Sunday, 15 April 2012

Playing outdoors

So much to write about. A new piece of kit, a malfunctioning microphone, selecting tin whistles and, in respect of the whistles, the start of the R&D (research and development) week for The Pied Piper tomorrow.

But all that in good time.  Today I drove across to a piece of woodland south-west of Cambridge where I'll playing for a weekend of expressive dance over the first weekend in May.  It takes place in beautiful woodland with a dance floor in the trees, roofed but not walled, and involves the participants camping in clearings.  Most importantly, the site has a spacious and very effective sauna.


Today's meeting was primarily to connect with the space.  Much as I enjoy playing jazz in gardens for weddings, there is nothing quite like improvising in response to the environment and the moving human body. The Romans used to leave offerings to the genii loci, meaning the spirits of the place.  It is curious that the music I play on this site is completely different from that which comes to me at other sites.  Everywhere has a different  vibe.

Tuesday, 27 March 2012

The Tomb of Spirits

Another show for the Fitzwilliam Museum is coming together nicely. Last Friday I went over to Cambridge to see how The Tomb of Spirits was developing and to discuss the audio requirements. The exhibition which runs alongside the show is of Han dynasty tomb goods from two tombs: a minor king and an emperor's brother.

Since I got back I've been recording dew drops falling into a jade bowl, entombed to make sure the deceased did not go thirsty in the afterlife. Not having a jade bowl to hand I tried a singing bowl and a pyrex dish before settling on an IKEA soup bowl. The challenge is to get the quiet drips recorded above the 'noise floor', the background hiss of the recording gear.

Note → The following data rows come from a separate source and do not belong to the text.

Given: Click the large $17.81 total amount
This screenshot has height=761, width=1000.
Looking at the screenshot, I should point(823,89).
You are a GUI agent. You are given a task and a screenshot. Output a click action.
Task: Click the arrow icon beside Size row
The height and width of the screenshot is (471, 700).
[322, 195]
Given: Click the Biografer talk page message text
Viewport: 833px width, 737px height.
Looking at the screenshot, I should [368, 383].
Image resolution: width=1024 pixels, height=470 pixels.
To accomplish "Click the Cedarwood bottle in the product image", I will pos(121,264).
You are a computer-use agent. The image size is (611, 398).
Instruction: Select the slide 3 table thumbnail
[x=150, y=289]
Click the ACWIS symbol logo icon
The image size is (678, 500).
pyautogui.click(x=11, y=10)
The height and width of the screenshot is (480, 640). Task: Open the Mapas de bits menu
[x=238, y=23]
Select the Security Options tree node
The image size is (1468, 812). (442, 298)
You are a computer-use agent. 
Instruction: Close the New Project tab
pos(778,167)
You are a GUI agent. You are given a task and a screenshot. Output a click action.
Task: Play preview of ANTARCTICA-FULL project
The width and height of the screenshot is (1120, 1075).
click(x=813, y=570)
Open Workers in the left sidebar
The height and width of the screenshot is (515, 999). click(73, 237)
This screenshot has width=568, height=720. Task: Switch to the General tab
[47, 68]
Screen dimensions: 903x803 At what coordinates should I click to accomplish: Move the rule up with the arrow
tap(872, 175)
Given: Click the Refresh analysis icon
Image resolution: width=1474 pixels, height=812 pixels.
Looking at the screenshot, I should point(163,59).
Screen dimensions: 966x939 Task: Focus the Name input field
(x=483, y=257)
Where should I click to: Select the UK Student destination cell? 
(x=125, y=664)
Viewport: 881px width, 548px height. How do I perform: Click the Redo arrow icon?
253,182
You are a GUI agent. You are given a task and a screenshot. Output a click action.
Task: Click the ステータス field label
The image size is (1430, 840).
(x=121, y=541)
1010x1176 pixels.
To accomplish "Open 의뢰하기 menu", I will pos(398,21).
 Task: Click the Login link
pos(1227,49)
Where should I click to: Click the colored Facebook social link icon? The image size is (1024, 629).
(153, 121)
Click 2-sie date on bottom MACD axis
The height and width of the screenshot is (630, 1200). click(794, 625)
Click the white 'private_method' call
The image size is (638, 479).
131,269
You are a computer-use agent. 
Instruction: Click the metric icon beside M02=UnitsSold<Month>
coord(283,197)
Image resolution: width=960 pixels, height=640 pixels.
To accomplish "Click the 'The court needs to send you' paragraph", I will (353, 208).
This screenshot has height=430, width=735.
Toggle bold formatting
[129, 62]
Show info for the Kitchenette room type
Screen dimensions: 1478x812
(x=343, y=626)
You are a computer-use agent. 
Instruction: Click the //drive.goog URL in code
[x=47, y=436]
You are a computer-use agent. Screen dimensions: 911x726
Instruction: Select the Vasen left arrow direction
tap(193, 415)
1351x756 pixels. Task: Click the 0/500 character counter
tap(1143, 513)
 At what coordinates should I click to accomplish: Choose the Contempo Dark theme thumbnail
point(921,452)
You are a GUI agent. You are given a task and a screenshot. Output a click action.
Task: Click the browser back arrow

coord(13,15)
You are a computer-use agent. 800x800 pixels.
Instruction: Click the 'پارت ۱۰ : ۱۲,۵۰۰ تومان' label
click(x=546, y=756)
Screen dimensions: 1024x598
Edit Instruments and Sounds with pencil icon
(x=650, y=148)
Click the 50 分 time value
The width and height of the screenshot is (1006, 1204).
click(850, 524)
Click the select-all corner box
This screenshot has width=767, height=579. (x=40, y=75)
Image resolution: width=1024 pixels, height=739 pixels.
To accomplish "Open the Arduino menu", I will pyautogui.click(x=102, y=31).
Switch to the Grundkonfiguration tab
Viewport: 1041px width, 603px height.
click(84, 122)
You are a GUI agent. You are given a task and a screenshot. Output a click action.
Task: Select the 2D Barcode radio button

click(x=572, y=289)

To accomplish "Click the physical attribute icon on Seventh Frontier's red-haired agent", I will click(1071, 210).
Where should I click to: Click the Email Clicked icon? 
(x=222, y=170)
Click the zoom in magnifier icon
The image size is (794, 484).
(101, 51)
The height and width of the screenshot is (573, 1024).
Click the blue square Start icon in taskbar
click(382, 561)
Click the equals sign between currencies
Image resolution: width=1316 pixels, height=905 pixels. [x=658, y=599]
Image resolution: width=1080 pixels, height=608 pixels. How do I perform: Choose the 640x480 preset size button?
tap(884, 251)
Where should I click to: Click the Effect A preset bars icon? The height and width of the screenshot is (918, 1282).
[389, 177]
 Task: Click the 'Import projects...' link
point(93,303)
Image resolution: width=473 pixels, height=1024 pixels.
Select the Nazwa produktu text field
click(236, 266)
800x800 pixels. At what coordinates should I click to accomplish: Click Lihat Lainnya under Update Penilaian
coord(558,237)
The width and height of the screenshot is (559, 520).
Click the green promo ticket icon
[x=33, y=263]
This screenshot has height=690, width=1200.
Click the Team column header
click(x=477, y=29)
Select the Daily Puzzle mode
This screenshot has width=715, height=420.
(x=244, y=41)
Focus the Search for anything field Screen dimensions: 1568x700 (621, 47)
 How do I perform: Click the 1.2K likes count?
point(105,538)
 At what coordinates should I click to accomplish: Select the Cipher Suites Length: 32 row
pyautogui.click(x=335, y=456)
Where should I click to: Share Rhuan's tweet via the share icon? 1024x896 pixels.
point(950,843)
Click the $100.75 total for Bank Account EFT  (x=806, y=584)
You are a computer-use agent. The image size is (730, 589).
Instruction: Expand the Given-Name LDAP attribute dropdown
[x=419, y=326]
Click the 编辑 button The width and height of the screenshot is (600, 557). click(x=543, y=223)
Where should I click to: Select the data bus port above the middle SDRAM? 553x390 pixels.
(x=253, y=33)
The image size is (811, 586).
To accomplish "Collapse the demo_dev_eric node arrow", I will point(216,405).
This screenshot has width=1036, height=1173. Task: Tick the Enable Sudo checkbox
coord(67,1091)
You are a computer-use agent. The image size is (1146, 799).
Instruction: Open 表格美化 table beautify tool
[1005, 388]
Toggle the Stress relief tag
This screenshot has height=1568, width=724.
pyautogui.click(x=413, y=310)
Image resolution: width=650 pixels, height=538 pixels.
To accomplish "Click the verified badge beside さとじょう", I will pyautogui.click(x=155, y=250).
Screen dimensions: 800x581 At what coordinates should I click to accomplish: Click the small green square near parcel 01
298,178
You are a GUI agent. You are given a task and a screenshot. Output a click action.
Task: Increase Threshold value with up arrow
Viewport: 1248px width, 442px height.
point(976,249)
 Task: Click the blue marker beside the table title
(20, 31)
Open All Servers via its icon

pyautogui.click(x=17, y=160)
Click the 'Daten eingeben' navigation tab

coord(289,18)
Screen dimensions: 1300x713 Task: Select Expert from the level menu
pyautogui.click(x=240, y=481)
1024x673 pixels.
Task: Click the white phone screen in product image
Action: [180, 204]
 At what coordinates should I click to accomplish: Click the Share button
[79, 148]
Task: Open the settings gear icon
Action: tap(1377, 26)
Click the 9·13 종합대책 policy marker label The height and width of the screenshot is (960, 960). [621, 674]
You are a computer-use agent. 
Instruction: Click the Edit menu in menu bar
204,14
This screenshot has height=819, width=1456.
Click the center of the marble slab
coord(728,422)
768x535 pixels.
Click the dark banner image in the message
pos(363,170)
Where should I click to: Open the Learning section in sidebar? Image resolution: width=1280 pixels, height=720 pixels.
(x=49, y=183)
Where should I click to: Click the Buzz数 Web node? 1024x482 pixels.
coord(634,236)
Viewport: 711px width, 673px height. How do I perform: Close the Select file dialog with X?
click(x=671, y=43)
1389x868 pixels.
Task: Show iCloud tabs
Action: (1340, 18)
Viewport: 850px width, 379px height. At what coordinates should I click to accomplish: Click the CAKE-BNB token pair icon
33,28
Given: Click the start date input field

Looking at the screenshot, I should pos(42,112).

There will be plenty of scope for bamboo flute, dulcimer and Chinese percussion. A search for Chinese music on YouTube yielded some disappointingly cheesy results until I remembered The Guo Brothers who set the bar very high. If I can recreate even a flavour of what they have done I shall be very happy.

Monday, 8 November 2010

Cambridge


It's always a pleasure to visit Cambridge, even on those occasions when, not expecting rain, I get soaked to the skin. I arrived in balmy temperatures and sat outside the rehearsal space with a cup of coffee. But when I left the Fitzwilliam just after lunch it was markedly cooler and the rain was just beginning. And by the time I got back to our rehearsal space I was wet through.

I was in the city to work on a performance project called 'Dreams of Kings and Heroes' that opens at the Fitzwilliam Museum at the end of the month. It is based on, and accompanies, the current Shahnameh exhibition. The Shahnameh tells the Persian story prior to the Arab invasion in the 7th Century AD. It's a heady, and often violent, blend of history, legend and myth is reminiscent of both the Old Testament and One Thousand and One Nights.

Friday was an opportunity to meet the rest of the team, see the exhibition for myself and play with some ideas. Now I'm immersing myself in Persian classical music, quarter tones and all, in the hope that some flavours will find their way into my own compositions. If experience is anything to go by, fifty minutes may not be long enough to accustom Western ears to quarter tones, even if there were to be music throughout the show. But I hope stop short of Disneyfication and strive to do justice to what looks like being a fabulous (literally, for once) son et lumière presentation.